Richmond auto dealers plead with Council to reduce massive tax hike

Richmond auto dealers plead with City Council to reduce massive tax hike
Hilltop Ford, 3280 Auto Mall Plaza, Richmond (Map data ©2019 Google)

A new CBS News Bay Area report about a massive business tax increase in Richmond that threatens to drive businesses and jobs from the city is turning heads throughout the Bay Area.

Starting July 1, according to CBS, Hilltop Ford will see its business license fee increase by a whopping 7,000 percent — from $3,000 last year to $210,000 per year. Meanwhile, the business license fee for Hilltop Toyota will skyrocket by 12,000 percent, the report states.

It’s because of Measure U, a new tax increase on businesses that was supported by City Councilmembers who are also members of the Richmond Progressive Alliance (RPA), and approved by voters in November 2020, despite numerous warnings from the city’s business community that its impacts haven’t been adequately studied.

The CBS report focused on impacts to auto dealers, which are “pleading with the city to lower the rates, which they can legally do, but so far, the council members aligned with the Richmond Progressive Alliance are refusing to budge.”

Measure U has changed the business license tax from one based upon number of employees to one based upon gross receipts. The new tax rate progressively increases for businesses with gross receipts over $250,000 and is expected to add $3.2 million in new revenue to city coffers.  But, as Council of Industries Executive Director Katrinka Ruk stated prior to Measure U’s passage, “Gross receipts and net profits are two different things.”

While an auto dealer may have relatively high gross receipts, that doesn’t necessarily mean the dealership is raking in profits, Hilltop Ford GM Leon Thomas points out to CBS

“The problem is, even though a car may sell for $40,000, Thomas will make less than $1,000 on the deal, but he’s taxed on the total sales price, so he said Richmond will be taking about 40 percent of his profit,” the CBS report states.

After Measure U passed, Richmond Mayor Tom Butt, who voted against the measure, warned it would inflict a “double-whammy” for businesses already struggling from impacts of the pandemic.

In a statement to the Standard Tuesday, James Lee, president of the Chamber of Commerce, said city staff and some of the city councilmembers fail to realize that “imposing outrageous business taxes on larger businesses such as auto dealers will affect the small businesses.”

“When my son turned 18, I took him to Hilltop to buy his first car,” Lee said. “After purchasing the car, I took my family to a local restaurant and shopped while the vehicle was being prepared to drive off the lot. If the auto dealers leave the city of Richmond, so will others.”

Lee said more research and collaboration with the business community is needed to determine the impacts of the current tax structure to the city’s economy. Along with risking losing businesses over this increase, the city may also have a difficult time convincing other businesses to relocate to Richmond.
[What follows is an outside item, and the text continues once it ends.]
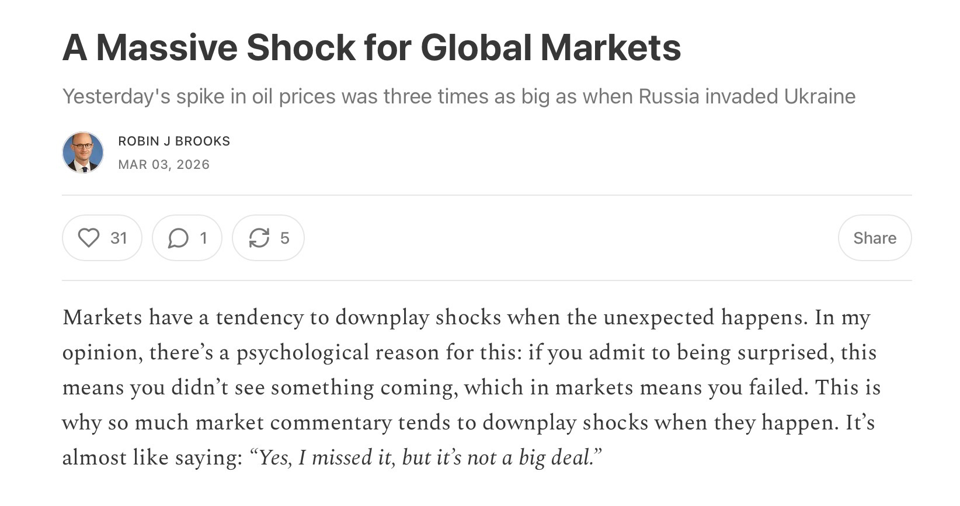
Task: Click the word "Ukraine" in the subtitle
Action: (819, 96)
“One of the frustrating factors in working with the staff on Measure U was that they kept saying, ‘we don’t have data,'” Lee said. “We need more data on how the tax increase will affect small to midsize businesses and how the increase to larger businesses will affect the smaller businesses’ ecosystem.  We need more time to collaborate with different industries and develop a solution to increase revenue for the city and strengthen our local economy.”